Parallels Eating My Hard Disk Space!

Discussion in 'Parallels Desktop for Mac' started by hkjon, Apr 18, 2007.

  1. hkjon

    hkjon Bit poster

    Messages:
    2
    When I try to start my Vista VM, I get the message:

    Only 429 MB of free space remains in the /Users/xxx file system. Guest operating system is unable to run until at least 512 MB free disk is available. Please free some disk space.
    Click OK if you cleared enough disk space or click Cancel to shutdown the Virtual Machine.


    However, when I click cancel to close the VM, and get info on the /Users/xxx folder in Mac OS, it shows that 1.89 GB of space is available. It appears that on starting the VM, Parallels is reserving nearly 1.5 GB of space in addition to the 512 MB that it says it needs. Is this normal, and is there a way of changing it, other than deleting stuff from my HDD?

    Macbook (black), 1GB RAM, standard config
     
  2. crazibri

    crazibri Member

    Messages:
    23
    Do you really only have 2 gigs of space left on your hard drive? If so your computer might be running slower than you probably want. I'd suggest upgrading the hard drive (since its a laptop) or buying an external drive to store those unnecessary files that you dont use as often.

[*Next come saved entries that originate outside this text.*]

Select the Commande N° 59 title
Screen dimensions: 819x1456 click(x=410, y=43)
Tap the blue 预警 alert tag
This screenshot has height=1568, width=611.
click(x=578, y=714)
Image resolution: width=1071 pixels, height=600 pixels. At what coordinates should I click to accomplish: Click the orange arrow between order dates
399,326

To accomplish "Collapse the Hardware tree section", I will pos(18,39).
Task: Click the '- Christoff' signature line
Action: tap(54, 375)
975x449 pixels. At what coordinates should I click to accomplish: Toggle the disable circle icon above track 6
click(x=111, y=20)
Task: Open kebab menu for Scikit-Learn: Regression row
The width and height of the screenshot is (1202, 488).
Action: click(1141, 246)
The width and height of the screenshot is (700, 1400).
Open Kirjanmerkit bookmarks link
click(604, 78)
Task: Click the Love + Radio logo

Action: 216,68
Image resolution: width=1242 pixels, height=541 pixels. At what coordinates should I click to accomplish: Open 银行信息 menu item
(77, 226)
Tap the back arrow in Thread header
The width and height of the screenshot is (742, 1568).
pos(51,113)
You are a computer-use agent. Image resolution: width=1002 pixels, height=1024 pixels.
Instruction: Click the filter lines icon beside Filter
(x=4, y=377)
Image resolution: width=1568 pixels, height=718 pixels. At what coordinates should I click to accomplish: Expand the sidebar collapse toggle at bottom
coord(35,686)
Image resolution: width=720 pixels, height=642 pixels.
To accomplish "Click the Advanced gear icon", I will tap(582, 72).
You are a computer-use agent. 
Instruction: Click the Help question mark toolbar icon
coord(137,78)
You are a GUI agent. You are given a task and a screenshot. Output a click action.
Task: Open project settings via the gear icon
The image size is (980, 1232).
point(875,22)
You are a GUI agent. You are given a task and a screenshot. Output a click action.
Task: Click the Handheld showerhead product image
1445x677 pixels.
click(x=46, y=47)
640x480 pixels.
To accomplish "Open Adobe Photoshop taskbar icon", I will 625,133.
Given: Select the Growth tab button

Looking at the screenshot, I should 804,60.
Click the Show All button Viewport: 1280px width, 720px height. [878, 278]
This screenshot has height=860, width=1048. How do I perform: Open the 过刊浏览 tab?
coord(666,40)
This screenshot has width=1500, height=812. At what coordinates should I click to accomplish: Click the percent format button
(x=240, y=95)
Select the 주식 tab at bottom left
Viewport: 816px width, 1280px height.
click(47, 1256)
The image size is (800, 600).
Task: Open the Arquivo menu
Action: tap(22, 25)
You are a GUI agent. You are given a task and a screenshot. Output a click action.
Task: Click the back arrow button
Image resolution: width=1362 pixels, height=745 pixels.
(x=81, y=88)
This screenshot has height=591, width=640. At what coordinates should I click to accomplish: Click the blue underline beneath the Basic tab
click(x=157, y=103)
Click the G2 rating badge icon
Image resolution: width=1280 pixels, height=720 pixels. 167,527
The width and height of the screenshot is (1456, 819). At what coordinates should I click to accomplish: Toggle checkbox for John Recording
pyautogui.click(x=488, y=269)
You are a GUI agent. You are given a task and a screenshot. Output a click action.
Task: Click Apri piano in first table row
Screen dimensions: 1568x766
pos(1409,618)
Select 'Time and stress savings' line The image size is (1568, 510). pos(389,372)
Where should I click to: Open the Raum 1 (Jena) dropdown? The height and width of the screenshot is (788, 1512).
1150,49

    I realize that Parallels is eating your hard drive when you launch a VM, but generally you want 1.5-2.5 as much freedisk space as you have memory just for swap and general operations. Running 2 operating systems (OSX and a VM) is definitely a memory hog so thats why I suggest getting more HD space.
     
    Last edited: Apr 18, 2007
  3. Eru Ithildur

    Eru Ithildur Forum Maven

    Messages:
    1,954
    Yeah, you definetly need more space. Always try to keep 10-15% of your drive open. Min. It kills you if you don't. Trust me, I was there, done that.
     
  4. tacit_one

    tacit_one Pro

    Messages:
    434
    That's right. We're preallocating some space on your drive - otherwise we would have to request this memory at runtime - wich will lead to the data loss in low memory conditions (like yours).
    I guess you better free some space on your drive... I really don't see any other way here.
     
  5. hkjon

    hkjon Bit poster

    Messages:
    2
    Thanks for the advice. Forgot to mention that the reason I have so little disc space on the Mac OSX partition is that before I discovered Parallels, I installed bootcamp and set the partition size for my Win XP partition too large: 80GB. Duh! So I have an XP Bootcamp partition with loads of spare space I can't use. I understand from reading these and Apple's forums that I can't reduce the size of the Windows partition. Looks like I will have to ditch the Windows XP Bootcamp partition and start again...
     
  6. wingdo

    wingdo Pro

    Messages:
    314
    If Parallels is pre-allocating disk space for memory to prevent low memory situations, do we need to have virtual memory enabled in XP? Disabling VMemory would increase performance of the virtual machine dramatically. With 2GB in my Dell at work, I do not have a paging file and have never had an issue.
     
  7. tacit_one

    tacit_one Pro

    Messages:
    434
    Well, generally this is not a good idea. Leaving guest operating system without swap may seriously harm its performance. I wouldn't recommend you to do that.
     
  8. wesley

    wesley Pro

    Messages:
    396
    Interestingly, I did disable swapfile on my WinXP VM, which has 512MB allocated. I haven't had much, if any, problems.
     
  9. wingdo

    wingdo Pro

    Messages:
    314
    So then what exactly is your .mem file doing? The longest part of my boot process is your creating the 1.5GB file. The earlier post implied it was used in case your guest machine ran short on memory, if that is the case it would seem the guest swapfile is not required.

    If the .mem file is for "suspending" the VM, two questions come to mind. First, since a lot of us do not use suspend, why not create the file when suspend is chosen? Second, why is it 1.5GB when I am only allocating 512MB to the guest?